I’m Getting Divorce and Haven’t Worked in 15 Years. Do I Have to Look For a Job?
It depends, there are many variables at hand and your situation should be thoroughly discussed with an attorney. In any divorce situation, employment and income can tie into dealing with issues of maintenance (alimony), under C.R.S. 14-10-114, and child support, if there are children of the marriage.
Pursuant to both the alimony and child support statutes, there is a presumption that when either is an issue in a divorce, or any family law case, each party should be employed commensurate with his or her experience and skill set. However, in reality, life and circumstances can get in the way such that there are legitimate reasons that a party to a case is not working or will not be required to work.
Answering the specific question at hand, a court is going to assess the facts and circumstances of the specific marriage. After 15 years out of the work force, a court is going to first ascertain why. A court is also going to inquire as to what field or job the spouse held prior to leaving the work force. This will also include inquiry in terms of past salary. Likewise, education level will also be an issue which is looked at.

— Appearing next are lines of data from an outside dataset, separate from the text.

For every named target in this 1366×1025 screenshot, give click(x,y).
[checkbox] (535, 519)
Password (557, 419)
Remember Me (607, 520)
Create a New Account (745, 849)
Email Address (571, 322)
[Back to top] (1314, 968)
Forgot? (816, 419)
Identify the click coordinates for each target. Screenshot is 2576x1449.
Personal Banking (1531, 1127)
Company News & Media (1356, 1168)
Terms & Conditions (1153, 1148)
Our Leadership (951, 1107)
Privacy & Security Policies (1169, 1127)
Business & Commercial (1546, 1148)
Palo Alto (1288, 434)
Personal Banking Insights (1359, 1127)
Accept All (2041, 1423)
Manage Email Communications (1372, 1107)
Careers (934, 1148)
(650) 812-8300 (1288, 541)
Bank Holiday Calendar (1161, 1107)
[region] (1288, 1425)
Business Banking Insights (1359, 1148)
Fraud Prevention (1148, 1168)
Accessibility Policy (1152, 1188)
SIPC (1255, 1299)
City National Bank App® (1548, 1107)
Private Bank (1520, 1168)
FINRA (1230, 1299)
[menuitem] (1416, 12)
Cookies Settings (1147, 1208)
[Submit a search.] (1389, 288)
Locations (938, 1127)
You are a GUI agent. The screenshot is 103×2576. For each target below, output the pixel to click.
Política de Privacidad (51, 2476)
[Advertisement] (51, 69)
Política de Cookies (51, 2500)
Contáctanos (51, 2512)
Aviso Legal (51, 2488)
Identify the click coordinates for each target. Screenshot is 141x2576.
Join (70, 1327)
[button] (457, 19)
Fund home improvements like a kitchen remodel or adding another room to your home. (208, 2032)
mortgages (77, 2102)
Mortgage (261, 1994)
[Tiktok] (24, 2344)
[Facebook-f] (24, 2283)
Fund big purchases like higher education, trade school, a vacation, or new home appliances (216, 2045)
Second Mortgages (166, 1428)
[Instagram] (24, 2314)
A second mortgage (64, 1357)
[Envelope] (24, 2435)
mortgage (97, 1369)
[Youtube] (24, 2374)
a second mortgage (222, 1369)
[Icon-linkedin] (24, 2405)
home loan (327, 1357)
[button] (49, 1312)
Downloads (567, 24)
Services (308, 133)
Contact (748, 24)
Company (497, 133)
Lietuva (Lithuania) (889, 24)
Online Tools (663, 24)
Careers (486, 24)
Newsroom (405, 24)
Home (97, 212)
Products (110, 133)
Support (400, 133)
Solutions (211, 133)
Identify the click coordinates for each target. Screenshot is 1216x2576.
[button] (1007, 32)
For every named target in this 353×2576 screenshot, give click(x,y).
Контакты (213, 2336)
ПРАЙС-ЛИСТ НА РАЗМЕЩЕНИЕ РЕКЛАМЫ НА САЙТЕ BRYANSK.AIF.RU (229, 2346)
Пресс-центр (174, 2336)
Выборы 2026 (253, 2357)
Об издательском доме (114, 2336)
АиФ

Generally, a court is going to understand that in most professions, 15 years out of the workforce is a long time and that with some professions a person cannot just jump right back in. Rather, there may need to be retraining to get back into a specific field, such as IT or nursing. In some instances, there may be licensing issues also necessitating courses, testing, etc., such as in the real estate or teaching field. Each case is different and to just presume a person can instantaneously get back to where they were from an earning capacity standpoint is unrealistic.
Additionally, things like age and market demands can also have an impact. As we get older, it may be much more difficult to find work. Though certainly unstated for legal reasons, companies may be much less likely to hire someone at 46 years of age who has not worked for 15 years when there are people in their 20’s or 30’s ready to take a job at a lower rate of pay. Moreover, some industries that may have been viable 15 years ago may be on their way to becoming obsolete. Thus, competition for employment in that industry may be fierce, or it might not make sense to look for work in that dying field.
At the outset of a divorce or other family law case in which employment and income are at issue, the first step is to assess your situation with your Denver family law lawyer to determine what makes sense. At the same time, it is important to strategically look at the next steps. In any alimony or child support case, a court can attribute or “impute” income to a person based on their abilities. However, statute also authorizes a potential pass for people who are endeavoring to make a good faith career change. As such, going back to school, whether for a degree (or higher degree) or retraining may be viewed as a legitimate reason to not go back to work right away.
Other instances which might alleviate the duty to look for work or be employed to the best of your abilities might be caring for a young child or a child with special needs. However, absent special circumstances, the presumption will be that a person needs to be looking for work. Generally, we recommend that within a reasonable time of a case starting that our clients in this situation start looking for work in line with their skills and circumstances. They may find work or they may not. They may find work that isn’t their ideal or best job, but must be taken out of necessity. Certainly a job might be accepted while a person also continues to look for a better one. They key to proving employability is the ability to demonstrate job search efforts. As such, we advise our clients to actively look for a job and to document everything. Keep a log of jobs applied for, including date, employer, and salary range. Keep any and all inquiries and acceptance or rejection letters. If ultimately no job, or no great job, is found, at least it can be demonstrated to the court that you are trying. In turn, a court is much less likely to impute a higher income. The norm would be that a court will at least impute Colorado minimum wage, absent a disability.